De acuerdo con datos aún sin precisar, murieron de mil 200 a dos mil 500 personas, de ellos mil 31 efectivos del ejército y la policía. También 87 niños.

Los heridos, entre graves y leves, fueron cinco mil 173 soldados y polícias, seis mil civiles- de ellos dos mil 700 niños- y varias decenas de personas aún permanecen en el limbo de desaparecidos.

Los daños materiales ocasionados se calculan en varios miles de millones de dólares.

Las bajas y pérdidas de los atacantes nunca se han revelado.

Cuando el 10 de junio comenzó el repliegue de las fuerzas gubernamentales de territorio kosovar, pararon los vuelos de la muerte.

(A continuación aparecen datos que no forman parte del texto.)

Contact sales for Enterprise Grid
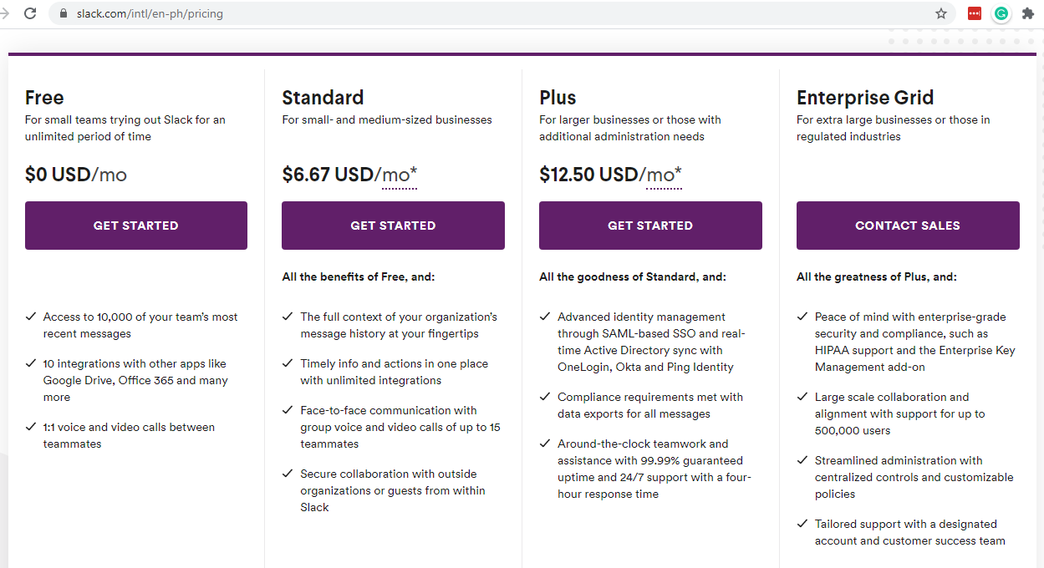The image size is (1044, 568). point(908,226)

Dos días después, el presidente de la entonces Yugoslavia, Slobodan Milosevic, firmó el acuerdo que permitía el ingreso allí de tropas de EE.UU. y la OTAN, al mando de la ONU.

Entre las primeras falacias que rodaron por tierra, se encuentra la del estadio de Pristina, presentado al mundo como un campo de concentración de las fuerzas yugoslavas para 100 mil albanokosovares cautivos. La instalación estaba intacta y el césped del terreno completamente verde y sin señales de pisadas masivas.

El resto de la historia es más o menos conocido: logrado el objetivo de separar a Kosovo de Serbia, el Pentágono construyó la mayor base militar fuera de Estados Unidos, los albanokosovares siguen sin los ríos de leche y miel prometidos y perdura el conflicto Belgrado- Pristina, a pesar de años de negociaciones y de acuerdos incumplidos.